- [Passage for review]

····················

There is something comforting about organisational charts.


They suggest order. Clarity. Logic. Everyone has a place, every function has a line, every manager has a team. Especially in SMEs and scale-ups, where growth often brings noise and ambiguity, the org chart can create the illusion that things are more under control than they really are.


But that is exactly the trap.


In practice, many CEOs are leading companies where the formal structure and the lived reality have drifted apart. The chart says one thing, the business does another. And as long as growth keeps happening or operations keep running, that mismatch is often tolerated for far too long.


The problem is that an unhealthy organisational model rarely announces itself with one dramatic event. It shows up gradually: in slower decisions, confused ownership, silo behaviour, and a CEO who ends up acting as the glue between functions that should already be connected.


In 100 Days to Make Your Mark as a CEO, I encourage CEOs to look at the organisational model not as an HR document, but as a strategic instrument. Because if the way you are organised no longer fits the way you want to compete, execute and grow, the rest becomes heavier than it needs to be.


The first warning sign: too much still lands on the CEO

One of the clearest signals is simple. Too many issues still find their way to the CEO.

Not just the big strategic ones, but also operational choices, cross-functional tension, customer exceptions, internal trade-offs. When that keeps happening, it usually means one of two things: either decision rights are unclear, or the structure has created too many dependencies between teams.

In both cases, the company starts to behave as if the CEO is the only safe place where complexity can be resolved. That may feel flattering for a while. It is not sustainable.


The second warning sign: titles sound stronger than the real authority behind them

Another pattern I see often is that the organisation uses language like “ownership”, “accountability” and “leadership”, but the behaviour underneath it tells a different story.

Managers carry impressive titles, yet wait for approval on every meaningful move. Teams are said to be autonomous, but everyone still checks upwards before deciding. In those companies, the chart suggests empowerment, while the culture quietly rewards caution and escalation.

That gap matters. It drains speed and creates a strange kind of learned helplessness.


The third warning sign: functions optimise locally, while the company loses globally

When the organisational model no longer fits the strategy, departments start becoming little kingdoms.

Sales wants one thing, operations another. Finance tightens where commercial teams want flexibility. Marketing pushes activity while delivery teams quietly worry about capacity. None of this is unusual in itself. The real issue is when the structure offers no healthy way to resolve these tensions.

Then each leader starts defending their own box on the org chart instead of co-leading the company. What you get is not one business moving forward, but several functions negotiating their way around each other.


The fourth warning sign: the real structure is informal

Every company has informal influence. That is normal. But when the actual work gets done mainly through backchannels, personal relationships and exceptions around the chart, it is worth paying attention.

You see it in phrases like:

  • “Just check with her first, even though it’s not her area.”

  • “Officially it goes through that team, but in practice we do it this way.”

····················

- [Exercise 1] List each warning sign that the passage on org charts gives in its headings.
- [Exercise 2] Write a continuation of the passage on org charts that starts right after its final line.

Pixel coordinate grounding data
····················

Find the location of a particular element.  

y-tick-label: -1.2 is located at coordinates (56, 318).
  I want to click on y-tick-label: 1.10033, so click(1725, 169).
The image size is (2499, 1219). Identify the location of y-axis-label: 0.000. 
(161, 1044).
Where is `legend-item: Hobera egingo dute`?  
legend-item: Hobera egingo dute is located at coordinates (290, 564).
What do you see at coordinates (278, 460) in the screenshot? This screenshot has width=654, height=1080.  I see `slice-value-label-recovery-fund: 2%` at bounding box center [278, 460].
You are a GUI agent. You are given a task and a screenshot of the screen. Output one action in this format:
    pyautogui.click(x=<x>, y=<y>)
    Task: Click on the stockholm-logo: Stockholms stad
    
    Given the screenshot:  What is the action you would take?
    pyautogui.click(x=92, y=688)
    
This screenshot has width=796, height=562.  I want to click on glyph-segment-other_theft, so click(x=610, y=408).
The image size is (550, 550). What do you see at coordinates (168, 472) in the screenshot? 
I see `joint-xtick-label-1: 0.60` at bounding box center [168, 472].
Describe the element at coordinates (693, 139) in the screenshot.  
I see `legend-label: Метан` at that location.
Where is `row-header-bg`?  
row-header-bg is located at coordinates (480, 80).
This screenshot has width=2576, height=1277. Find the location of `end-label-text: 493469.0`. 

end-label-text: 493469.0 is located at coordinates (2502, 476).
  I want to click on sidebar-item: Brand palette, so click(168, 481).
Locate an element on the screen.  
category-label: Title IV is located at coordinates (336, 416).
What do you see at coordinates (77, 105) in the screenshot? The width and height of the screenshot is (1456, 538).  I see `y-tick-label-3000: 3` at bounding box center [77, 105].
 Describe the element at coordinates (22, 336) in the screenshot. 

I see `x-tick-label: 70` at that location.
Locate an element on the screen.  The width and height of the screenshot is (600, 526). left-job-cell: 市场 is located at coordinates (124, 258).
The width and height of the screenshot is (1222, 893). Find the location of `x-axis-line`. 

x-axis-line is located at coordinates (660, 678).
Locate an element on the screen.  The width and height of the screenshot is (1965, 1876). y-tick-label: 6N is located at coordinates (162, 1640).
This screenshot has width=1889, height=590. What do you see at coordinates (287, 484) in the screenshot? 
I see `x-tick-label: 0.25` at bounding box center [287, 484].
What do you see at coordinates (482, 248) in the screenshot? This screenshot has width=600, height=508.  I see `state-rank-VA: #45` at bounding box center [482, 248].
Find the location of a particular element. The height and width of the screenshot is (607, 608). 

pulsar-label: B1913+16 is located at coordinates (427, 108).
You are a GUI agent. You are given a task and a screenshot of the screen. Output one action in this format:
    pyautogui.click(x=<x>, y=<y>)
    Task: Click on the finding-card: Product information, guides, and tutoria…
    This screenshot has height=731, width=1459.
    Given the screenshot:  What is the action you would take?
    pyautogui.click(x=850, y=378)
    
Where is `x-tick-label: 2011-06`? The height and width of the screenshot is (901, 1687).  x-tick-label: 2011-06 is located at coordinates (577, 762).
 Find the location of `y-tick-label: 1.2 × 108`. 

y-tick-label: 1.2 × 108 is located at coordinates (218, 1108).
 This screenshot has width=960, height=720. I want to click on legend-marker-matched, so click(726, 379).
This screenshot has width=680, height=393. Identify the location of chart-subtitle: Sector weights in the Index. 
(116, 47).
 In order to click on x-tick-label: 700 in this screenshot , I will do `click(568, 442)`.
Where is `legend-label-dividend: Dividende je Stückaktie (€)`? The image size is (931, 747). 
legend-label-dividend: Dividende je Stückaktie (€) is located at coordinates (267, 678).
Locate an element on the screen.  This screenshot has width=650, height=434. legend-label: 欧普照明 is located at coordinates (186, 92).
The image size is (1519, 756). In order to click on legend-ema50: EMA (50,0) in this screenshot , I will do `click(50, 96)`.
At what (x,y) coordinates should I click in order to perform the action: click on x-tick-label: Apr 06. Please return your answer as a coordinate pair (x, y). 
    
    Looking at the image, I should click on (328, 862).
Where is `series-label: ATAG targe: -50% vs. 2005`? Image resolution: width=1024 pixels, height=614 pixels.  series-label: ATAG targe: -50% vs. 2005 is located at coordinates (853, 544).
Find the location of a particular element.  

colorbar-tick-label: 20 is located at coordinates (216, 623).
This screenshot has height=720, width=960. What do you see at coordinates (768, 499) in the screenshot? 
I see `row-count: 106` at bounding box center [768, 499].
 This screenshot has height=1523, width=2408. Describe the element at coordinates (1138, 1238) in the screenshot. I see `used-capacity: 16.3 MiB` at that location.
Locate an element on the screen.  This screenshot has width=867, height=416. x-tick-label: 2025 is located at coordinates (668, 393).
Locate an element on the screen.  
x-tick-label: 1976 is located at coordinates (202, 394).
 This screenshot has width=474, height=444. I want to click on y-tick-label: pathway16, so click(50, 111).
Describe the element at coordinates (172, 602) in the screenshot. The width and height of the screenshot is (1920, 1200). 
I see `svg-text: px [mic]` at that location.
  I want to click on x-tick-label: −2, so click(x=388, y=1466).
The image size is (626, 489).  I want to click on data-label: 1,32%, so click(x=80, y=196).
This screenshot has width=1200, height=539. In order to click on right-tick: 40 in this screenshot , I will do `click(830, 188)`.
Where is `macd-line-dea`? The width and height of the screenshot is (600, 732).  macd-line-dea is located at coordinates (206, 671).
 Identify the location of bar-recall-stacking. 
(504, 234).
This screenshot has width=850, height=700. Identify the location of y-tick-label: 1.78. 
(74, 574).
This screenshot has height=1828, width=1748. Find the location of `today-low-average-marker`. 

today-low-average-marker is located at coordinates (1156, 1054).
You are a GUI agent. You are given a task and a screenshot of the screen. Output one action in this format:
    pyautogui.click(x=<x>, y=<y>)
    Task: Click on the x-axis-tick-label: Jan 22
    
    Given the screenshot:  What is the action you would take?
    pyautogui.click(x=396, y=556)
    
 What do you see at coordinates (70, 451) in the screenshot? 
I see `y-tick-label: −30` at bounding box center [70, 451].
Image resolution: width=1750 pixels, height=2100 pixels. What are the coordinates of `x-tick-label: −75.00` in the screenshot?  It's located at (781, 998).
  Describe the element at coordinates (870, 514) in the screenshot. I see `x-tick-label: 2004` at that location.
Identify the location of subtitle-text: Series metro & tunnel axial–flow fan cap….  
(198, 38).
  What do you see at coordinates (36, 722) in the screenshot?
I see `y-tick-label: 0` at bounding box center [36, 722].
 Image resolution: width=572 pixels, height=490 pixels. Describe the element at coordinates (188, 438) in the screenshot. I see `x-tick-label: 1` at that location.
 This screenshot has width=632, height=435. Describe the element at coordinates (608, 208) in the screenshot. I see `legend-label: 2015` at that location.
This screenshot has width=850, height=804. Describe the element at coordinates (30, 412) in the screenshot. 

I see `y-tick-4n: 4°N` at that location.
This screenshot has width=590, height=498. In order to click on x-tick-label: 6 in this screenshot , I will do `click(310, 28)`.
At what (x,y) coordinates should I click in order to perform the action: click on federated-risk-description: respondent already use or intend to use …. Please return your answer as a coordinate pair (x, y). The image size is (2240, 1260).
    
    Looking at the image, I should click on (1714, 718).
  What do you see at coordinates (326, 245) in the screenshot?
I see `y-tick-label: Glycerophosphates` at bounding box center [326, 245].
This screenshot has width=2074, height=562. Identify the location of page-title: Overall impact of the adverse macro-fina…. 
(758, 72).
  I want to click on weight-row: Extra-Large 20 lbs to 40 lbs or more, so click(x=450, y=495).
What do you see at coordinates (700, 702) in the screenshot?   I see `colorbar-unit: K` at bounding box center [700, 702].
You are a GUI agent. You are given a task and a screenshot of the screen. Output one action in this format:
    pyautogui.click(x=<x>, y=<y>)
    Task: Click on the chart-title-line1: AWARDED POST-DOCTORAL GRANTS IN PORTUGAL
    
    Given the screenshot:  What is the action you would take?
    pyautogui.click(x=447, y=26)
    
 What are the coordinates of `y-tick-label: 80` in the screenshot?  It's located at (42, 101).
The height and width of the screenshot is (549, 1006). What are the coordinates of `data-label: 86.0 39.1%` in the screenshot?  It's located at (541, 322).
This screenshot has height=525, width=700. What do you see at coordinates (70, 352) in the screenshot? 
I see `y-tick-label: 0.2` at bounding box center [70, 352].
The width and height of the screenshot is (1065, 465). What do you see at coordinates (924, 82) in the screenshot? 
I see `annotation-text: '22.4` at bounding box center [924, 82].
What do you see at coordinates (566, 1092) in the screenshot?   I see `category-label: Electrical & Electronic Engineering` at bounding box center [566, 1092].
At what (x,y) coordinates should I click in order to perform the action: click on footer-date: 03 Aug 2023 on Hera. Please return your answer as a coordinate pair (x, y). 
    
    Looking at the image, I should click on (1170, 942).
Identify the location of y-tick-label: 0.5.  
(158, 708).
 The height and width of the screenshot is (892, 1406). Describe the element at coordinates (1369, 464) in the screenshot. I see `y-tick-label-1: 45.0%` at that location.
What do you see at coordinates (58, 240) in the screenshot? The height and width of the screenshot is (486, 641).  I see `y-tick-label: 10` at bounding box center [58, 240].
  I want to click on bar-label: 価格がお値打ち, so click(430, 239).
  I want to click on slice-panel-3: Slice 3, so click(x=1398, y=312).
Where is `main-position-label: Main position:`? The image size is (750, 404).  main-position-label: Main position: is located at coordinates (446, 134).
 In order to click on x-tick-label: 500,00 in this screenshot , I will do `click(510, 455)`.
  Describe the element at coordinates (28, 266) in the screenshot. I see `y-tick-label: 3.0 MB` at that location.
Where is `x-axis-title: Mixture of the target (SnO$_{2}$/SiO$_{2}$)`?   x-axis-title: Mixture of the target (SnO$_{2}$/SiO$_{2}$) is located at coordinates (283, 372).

····················

- [Exercise output 1]
1. Too much still lands on the CEO
2. Titles sound stronger than the real authority behind them
3. Functions optimise locally, while the company loses globally
4. The real structure is informal

- [Exercise output 2]
  • “Nothing really moves until that one person has looked at it.”

When informal workarounds become the default, the structure is no longer supporting execution. It is being bypassed.


The fifth warning sign: the company has changed, but the model hasn’t

This is probably the most common one.

The company grew, internationalised, expanded its offer, became more digital, added layers, or moved into more complex customer relationships. But the structure still reflects an earlier phase: a founder-led setup, a country model that no longer fits, a product organisation serving a now-customer-led strategy, or a centralised model trying to handle a much more diverse business.

At that point, the org chart is not neutral. It starts actively slowing the strategy down.


Looking at your structure with fresh eyes

A 100-day reset is a very good moment to look at your organisational model without the emotional loyalty you may feel towards “how we have always done it”.

A useful way to start is not by redesigning boxes, but by asking a few blunt questions:

  • Where do decisions get stuck?

  • Where are teams most dependent on each other in unhealthy ways?

  • Which roles are overloaded?

  • Which leaders truly lead across the company, and which mainly represent their function?

  • Where is the CEO still compensating for structural weakness?

Those questions often tell you more than the chart itself.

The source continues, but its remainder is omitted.